• _Given request 1_
Reproduce the comments about Narrative magazine word for word, in their entirety.
• _Given request 2_
Transcribe the lines of the records starting at the line containing "Given: Toggle the HDOP > 2 filter" and ending at the line containing "[x=44, y=277]", with both of those lines included.

• _Selected extract_

════

You're entitled to think their writing is "crappy" without giving any basis and you're entitled to think that its unethical to sell a mailing list even if the subscriber is given clear notice to opt-out, even though that's not an uncommon practice, but the cause I said you were subverting is not Narrative's but of those who write online in general and who write about writing and literature specifically.

That's that. Narrative doesn't need me to defend them you and you don't need anyone challenging your assertions. Go back to what you're doing; no need to write a response and call me names again either because I won't be coming back, and for what it's worth, the only reason I'm writing anonymously is that your tone seems like you might be someone who would be vindictive and I don't need that. I could be wrong, but it doesn't seem like it.

NARRATIVE magazine

I much enjoyed this spat about Narrative Magazine and the 'fuckyouness' of it all: very informative!

I have no doubt that only interns read the material hoping to find something that is like that of a famous writer - thus all too often short-circuiting originality and new voices.

There's so much rubbish in the world you've really got to be keen, lean and undoubtedly mean to fly free of unrelenting bullshit so good luck to them.

I could care less about your

I could care less about your opinion since I don't know you but you say there are other places online or whatnot that publish 'good' writing. I think it would be a bit more helpful to those you're swaying with your opinion to, maybe, name a few or even all, of the ones you know of. You can give those who may be just looking for anyone to help them get their pieces read some guidance instead of hindering any hope they might have had for getting something out there. Just a thought. Good talk.

════

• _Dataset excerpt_

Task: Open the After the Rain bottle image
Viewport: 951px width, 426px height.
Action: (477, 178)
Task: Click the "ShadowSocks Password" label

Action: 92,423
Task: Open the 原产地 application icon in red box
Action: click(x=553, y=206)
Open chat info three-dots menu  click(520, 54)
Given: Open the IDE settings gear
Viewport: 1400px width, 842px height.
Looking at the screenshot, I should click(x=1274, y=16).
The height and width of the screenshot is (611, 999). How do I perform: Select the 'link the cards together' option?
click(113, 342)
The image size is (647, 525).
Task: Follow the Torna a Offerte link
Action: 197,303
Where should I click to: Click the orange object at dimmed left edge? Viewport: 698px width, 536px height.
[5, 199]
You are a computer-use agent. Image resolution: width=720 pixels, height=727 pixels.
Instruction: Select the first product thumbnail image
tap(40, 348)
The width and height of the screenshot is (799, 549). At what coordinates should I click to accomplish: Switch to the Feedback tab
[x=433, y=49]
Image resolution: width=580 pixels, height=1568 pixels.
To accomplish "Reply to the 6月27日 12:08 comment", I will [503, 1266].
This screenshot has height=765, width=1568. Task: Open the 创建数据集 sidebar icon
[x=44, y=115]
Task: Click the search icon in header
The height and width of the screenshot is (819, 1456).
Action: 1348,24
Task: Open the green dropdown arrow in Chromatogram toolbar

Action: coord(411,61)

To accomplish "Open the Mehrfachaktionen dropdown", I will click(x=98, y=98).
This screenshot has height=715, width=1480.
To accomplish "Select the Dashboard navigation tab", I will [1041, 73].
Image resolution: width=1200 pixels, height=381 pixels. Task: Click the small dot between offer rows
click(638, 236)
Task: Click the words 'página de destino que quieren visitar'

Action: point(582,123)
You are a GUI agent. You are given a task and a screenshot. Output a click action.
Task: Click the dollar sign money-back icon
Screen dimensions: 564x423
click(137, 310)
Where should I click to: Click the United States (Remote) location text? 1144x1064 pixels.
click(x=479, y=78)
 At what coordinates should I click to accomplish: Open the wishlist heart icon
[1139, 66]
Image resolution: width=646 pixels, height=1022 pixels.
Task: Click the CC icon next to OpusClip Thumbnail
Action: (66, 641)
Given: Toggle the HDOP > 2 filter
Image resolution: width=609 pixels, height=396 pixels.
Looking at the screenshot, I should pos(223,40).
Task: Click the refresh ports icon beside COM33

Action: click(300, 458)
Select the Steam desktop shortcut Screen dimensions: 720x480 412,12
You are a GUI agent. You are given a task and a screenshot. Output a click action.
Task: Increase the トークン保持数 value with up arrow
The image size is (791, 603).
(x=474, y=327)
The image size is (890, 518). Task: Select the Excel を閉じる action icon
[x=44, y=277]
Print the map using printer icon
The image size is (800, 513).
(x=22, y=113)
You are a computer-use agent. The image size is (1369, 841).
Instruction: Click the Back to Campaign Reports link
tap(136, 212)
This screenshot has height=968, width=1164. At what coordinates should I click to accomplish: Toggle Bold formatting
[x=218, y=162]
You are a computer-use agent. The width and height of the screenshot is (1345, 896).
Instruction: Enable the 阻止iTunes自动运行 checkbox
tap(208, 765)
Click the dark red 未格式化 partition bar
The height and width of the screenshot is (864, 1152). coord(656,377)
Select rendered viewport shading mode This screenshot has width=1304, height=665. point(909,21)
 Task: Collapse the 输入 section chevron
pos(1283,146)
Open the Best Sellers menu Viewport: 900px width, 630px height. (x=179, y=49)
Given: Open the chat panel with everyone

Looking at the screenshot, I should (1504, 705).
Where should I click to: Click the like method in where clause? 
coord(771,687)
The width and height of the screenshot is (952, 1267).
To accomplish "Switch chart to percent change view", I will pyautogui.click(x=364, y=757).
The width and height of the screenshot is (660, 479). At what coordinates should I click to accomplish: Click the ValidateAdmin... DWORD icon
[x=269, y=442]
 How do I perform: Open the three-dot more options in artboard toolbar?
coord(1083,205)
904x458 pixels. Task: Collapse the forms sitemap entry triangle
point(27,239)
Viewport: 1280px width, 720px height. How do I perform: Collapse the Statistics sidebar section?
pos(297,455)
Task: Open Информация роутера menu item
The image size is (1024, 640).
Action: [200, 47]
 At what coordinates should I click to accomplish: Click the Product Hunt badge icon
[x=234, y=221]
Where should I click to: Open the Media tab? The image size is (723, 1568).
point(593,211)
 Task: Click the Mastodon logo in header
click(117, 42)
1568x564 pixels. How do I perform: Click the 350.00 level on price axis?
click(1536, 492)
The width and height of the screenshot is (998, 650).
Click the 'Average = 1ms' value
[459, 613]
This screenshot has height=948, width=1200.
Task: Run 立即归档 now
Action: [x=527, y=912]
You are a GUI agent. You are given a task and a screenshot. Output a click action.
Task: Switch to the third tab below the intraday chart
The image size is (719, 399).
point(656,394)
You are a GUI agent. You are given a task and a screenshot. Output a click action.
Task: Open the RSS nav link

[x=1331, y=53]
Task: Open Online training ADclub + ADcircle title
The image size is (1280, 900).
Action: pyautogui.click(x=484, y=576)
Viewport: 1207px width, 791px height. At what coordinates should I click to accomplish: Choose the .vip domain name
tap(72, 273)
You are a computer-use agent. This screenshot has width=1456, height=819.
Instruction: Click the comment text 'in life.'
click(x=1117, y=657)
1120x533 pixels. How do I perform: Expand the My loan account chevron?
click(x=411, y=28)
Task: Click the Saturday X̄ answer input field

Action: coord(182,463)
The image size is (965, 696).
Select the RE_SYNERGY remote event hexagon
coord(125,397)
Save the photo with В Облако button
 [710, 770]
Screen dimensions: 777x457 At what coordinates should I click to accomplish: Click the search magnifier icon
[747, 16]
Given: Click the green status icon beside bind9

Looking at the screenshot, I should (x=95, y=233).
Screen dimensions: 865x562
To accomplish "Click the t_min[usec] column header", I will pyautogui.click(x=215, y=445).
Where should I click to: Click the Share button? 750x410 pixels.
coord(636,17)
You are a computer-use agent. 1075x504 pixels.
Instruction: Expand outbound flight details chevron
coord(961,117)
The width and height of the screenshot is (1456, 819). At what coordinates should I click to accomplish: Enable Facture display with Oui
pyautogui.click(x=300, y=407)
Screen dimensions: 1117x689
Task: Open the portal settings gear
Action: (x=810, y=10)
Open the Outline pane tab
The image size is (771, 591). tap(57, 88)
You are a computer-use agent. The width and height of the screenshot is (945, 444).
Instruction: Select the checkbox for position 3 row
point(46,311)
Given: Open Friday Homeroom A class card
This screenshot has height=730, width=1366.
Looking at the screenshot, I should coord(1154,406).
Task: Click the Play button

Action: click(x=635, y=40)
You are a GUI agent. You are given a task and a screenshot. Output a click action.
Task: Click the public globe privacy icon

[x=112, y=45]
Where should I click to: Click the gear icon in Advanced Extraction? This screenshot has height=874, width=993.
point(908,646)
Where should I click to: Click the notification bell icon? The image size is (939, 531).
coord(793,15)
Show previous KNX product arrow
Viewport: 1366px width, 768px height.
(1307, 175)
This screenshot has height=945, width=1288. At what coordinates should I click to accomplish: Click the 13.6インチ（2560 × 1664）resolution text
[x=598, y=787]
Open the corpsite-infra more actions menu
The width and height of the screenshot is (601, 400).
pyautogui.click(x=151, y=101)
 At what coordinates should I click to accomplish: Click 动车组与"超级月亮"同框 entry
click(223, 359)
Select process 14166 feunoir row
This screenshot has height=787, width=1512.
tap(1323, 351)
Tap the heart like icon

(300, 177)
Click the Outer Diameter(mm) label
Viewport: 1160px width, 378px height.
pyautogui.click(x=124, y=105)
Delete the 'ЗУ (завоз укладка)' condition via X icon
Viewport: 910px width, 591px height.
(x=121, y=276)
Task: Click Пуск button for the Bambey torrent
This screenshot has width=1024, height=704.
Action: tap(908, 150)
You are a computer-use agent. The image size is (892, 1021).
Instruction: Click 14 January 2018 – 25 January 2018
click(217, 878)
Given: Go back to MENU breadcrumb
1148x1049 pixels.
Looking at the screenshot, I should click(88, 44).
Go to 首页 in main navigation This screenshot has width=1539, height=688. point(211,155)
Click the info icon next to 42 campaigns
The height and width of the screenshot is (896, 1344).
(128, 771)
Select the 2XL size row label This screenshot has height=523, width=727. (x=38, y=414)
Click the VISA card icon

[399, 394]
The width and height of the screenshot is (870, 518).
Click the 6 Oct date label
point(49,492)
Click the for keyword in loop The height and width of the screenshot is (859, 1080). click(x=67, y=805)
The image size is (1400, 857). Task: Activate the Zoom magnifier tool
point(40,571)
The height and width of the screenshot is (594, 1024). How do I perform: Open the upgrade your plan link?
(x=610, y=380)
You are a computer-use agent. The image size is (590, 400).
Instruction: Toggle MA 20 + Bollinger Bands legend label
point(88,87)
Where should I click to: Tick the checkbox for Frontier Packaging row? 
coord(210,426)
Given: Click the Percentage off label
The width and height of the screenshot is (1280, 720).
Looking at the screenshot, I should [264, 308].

════

• _Worked solution 1_
You're entitled to think their writing is "crappy" without giving any basis and you're entitled to think that its unethical to sell a mailing list even if the subscriber is given clear notice to opt-out, even though that's not an uncommon practice, but the cause I said you were subverting is not Narrative's but of those who write online in general and who write about writing and literature specifically.

That's that. Narrative doesn't need me to defend them you and you don't need anyone challenging your assertions. Go back to what you're doing; no need to write a response and call me names again either because I won't be coming back, and for what it's worth, the only reason I'm writing anonymously is that your tone seems like you might be someone who would be vindictive and I don't need that. I could be wrong, but it doesn't seem like it.

NARRATIVE magazine

I much enjoyed this spat about Narrative Magazine and the 'fuckyouness' of it all: very informative!

I have no doubt that only interns read the material hoping to find something that is like that of a famous writer - thus all too often short-circuiting originality and new voices.

There's so much rubbish in the world you've really got to be keen, lean and undoubtedly mean to fly free of unrelenting bullshit so good luck to them.

I could care less about your

I could care less about your opinion since I don't know you but you say there are other places online or whatnot that publish 'good' writing. I think it would be a bit more helpful to those you're swaying with your opinion to, maybe, name a few or even all, of the ones you know of. You can give those who may be just looking for anyone to help them get their pieces read some guidance instead of hindering any hope they might have had for getting something out there. Just a thought. Good talk.

• _Worked solution 2_
Given: Toggle the HDOP > 2 filter
Image resolution: width=609 pixels, height=396 pixels.
Looking at the screenshot, I should pos(223,40).
Task: Click the refresh ports icon beside COM33

Action: click(300, 458)
Select the Steam desktop shortcut Screen dimensions: 720x480 412,12
You are a GUI agent. You are given a task and a screenshot. Output a click action.
Task: Increase the トークン保持数 value with up arrow
The image size is (791, 603).
(x=474, y=327)
The image size is (890, 518). Task: Select the Excel を閉じる action icon
[x=44, y=277]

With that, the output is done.